YOUR TASK: Could you repeat every record below exactly as written?

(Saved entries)
☆ ☆ ☆ ☆ ☆
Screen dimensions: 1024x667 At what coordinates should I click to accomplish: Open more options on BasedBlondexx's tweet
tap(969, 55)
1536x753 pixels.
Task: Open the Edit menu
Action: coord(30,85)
☆ ☆ ☆ ☆ ☆
YOUR SOLUTION:
Screen dimensions: 1024x667 At what coordinates should I click to accomplish: Open more options on BasedBlondexx's tweet
tap(969, 55)
1536x753 pixels.
Task: Open the Edit menu
Action: coord(30,85)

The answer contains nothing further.